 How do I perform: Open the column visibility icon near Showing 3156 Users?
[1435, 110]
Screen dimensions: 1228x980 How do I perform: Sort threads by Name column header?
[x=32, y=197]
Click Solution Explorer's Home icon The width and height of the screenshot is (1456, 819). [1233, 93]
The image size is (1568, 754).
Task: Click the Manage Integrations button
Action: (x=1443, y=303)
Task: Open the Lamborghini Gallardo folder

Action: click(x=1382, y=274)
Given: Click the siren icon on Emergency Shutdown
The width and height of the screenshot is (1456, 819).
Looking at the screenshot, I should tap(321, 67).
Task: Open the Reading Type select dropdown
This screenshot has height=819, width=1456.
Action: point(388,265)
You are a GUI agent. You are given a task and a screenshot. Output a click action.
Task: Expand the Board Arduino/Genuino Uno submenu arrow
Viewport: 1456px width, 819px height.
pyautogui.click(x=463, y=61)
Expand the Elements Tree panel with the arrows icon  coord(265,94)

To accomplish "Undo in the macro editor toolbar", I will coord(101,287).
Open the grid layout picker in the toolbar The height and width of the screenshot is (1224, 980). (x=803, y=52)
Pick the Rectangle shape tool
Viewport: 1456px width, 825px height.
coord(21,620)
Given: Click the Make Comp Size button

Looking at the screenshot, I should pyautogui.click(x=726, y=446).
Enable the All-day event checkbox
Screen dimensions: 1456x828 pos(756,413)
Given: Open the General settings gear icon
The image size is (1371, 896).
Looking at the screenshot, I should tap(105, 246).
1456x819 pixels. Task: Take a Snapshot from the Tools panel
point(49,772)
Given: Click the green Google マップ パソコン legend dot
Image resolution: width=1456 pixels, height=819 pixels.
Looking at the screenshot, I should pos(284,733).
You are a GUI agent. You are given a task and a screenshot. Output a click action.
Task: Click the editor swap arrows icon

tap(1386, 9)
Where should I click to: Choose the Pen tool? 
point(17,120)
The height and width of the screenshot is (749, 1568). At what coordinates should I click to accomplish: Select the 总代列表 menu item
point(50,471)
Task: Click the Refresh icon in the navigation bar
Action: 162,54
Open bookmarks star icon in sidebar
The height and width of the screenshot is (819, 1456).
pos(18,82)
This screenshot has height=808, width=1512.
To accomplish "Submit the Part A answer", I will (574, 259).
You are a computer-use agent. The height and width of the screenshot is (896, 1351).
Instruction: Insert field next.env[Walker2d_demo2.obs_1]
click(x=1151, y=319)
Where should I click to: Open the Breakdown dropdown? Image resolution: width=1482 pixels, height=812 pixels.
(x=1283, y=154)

» **Work required**
Nothing should be left out: copy the material exactly.

» **Response area**
 How do I perform: Open the column visibility icon near Showing 3156 Users?
[1435, 110]
Screen dimensions: 1228x980 How do I perform: Sort threads by Name column header?
[x=32, y=197]
Click Solution Explorer's Home icon The width and height of the screenshot is (1456, 819). [1233, 93]
The image size is (1568, 754).
Task: Click the Manage Integrations button
Action: (x=1443, y=303)
Task: Open the Lamborghini Gallardo folder

Action: click(x=1382, y=274)
Given: Click the siren icon on Emergency Shutdown
The width and height of the screenshot is (1456, 819).
Looking at the screenshot, I should tap(321, 67).
Task: Open the Reading Type select dropdown
This screenshot has height=819, width=1456.
Action: point(388,265)
You are a GUI agent. You are given a task and a screenshot. Output a click action.
Task: Expand the Board Arduino/Genuino Uno submenu arrow
Viewport: 1456px width, 819px height.
pyautogui.click(x=463, y=61)
Expand the Elements Tree panel with the arrows icon  coord(265,94)

To accomplish "Undo in the macro editor toolbar", I will coord(101,287).
Open the grid layout picker in the toolbar The height and width of the screenshot is (1224, 980). (x=803, y=52)
Pick the Rectangle shape tool
Viewport: 1456px width, 825px height.
coord(21,620)
Given: Click the Make Comp Size button

Looking at the screenshot, I should pyautogui.click(x=726, y=446).
Enable the All-day event checkbox
Screen dimensions: 1456x828 pos(756,413)
Given: Open the General settings gear icon
The image size is (1371, 896).
Looking at the screenshot, I should tap(105, 246).
1456x819 pixels. Task: Take a Snapshot from the Tools panel
point(49,772)
Given: Click the green Google マップ パソコン legend dot
Image resolution: width=1456 pixels, height=819 pixels.
Looking at the screenshot, I should pos(284,733).
You are a GUI agent. You are given a task and a screenshot. Output a click action.
Task: Click the editor swap arrows icon

tap(1386, 9)
Where should I click to: Choose the Pen tool? 
point(17,120)
The height and width of the screenshot is (749, 1568). At what coordinates should I click to accomplish: Select the 总代列表 menu item
point(50,471)
Task: Click the Refresh icon in the navigation bar
Action: 162,54
Open bookmarks star icon in sidebar
The height and width of the screenshot is (819, 1456).
pos(18,82)
This screenshot has height=808, width=1512.
To accomplish "Submit the Part A answer", I will (574, 259).
You are a computer-use agent. The height and width of the screenshot is (896, 1351).
Instruction: Insert field next.env[Walker2d_demo2.obs_1]
click(x=1151, y=319)
Where should I click to: Open the Breakdown dropdown? Image resolution: width=1482 pixels, height=812 pixels.
(x=1283, y=154)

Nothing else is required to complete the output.